Let’s say you have a server. This server is full of people and books and lots of other stuff. Now let us say that the building that powers your server has something wrong with it resulting in frequent power outages. These power outages occur typically when the building is not open to the public. These power outages constantly put a drain on the UPS batteries that kick in when the power goes out to the point where their charged lifespan is not nearly what it should be.
Essentially we’re playing Russian roulette with our servers. Last week the system finally managed to find a bullet.
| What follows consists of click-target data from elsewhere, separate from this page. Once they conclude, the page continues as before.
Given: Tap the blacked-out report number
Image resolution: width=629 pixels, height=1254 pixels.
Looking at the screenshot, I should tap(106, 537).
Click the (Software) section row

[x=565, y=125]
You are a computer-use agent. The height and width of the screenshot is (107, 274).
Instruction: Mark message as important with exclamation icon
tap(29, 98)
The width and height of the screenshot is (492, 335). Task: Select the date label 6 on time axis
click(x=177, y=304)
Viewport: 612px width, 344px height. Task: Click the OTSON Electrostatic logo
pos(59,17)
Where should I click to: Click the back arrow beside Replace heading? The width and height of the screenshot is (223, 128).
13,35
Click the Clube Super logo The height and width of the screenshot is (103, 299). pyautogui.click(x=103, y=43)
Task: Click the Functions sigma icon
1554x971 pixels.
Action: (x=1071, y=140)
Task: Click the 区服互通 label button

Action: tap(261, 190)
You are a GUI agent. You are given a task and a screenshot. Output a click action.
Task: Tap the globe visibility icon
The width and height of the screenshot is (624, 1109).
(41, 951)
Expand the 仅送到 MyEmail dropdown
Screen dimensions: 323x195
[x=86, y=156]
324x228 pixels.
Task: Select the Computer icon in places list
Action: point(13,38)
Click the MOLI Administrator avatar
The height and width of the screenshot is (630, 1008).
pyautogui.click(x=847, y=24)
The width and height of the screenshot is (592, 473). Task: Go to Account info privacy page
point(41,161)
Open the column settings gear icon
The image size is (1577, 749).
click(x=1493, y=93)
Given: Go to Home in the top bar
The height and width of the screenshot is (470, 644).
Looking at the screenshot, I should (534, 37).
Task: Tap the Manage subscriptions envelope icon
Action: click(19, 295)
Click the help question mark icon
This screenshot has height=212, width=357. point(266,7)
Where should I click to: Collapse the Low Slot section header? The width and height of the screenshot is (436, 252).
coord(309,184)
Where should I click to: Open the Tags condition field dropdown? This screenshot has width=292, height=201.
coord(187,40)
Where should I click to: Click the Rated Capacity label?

Ok, not a problem. We have backup images? Oops! No we don’t. A previous outage (in February) took our backup service and it never came back. Pulling out some major trickery (with the aid of Microsoft Tech Support) our IT guy manages to pull the important database information off the D: partition of our raid array (the C partition and our whole OS is toast, I seriously don’t want to think about what would have happened if we lost the D:). Once we’re sure we have the data we begin to restore our system from old backup.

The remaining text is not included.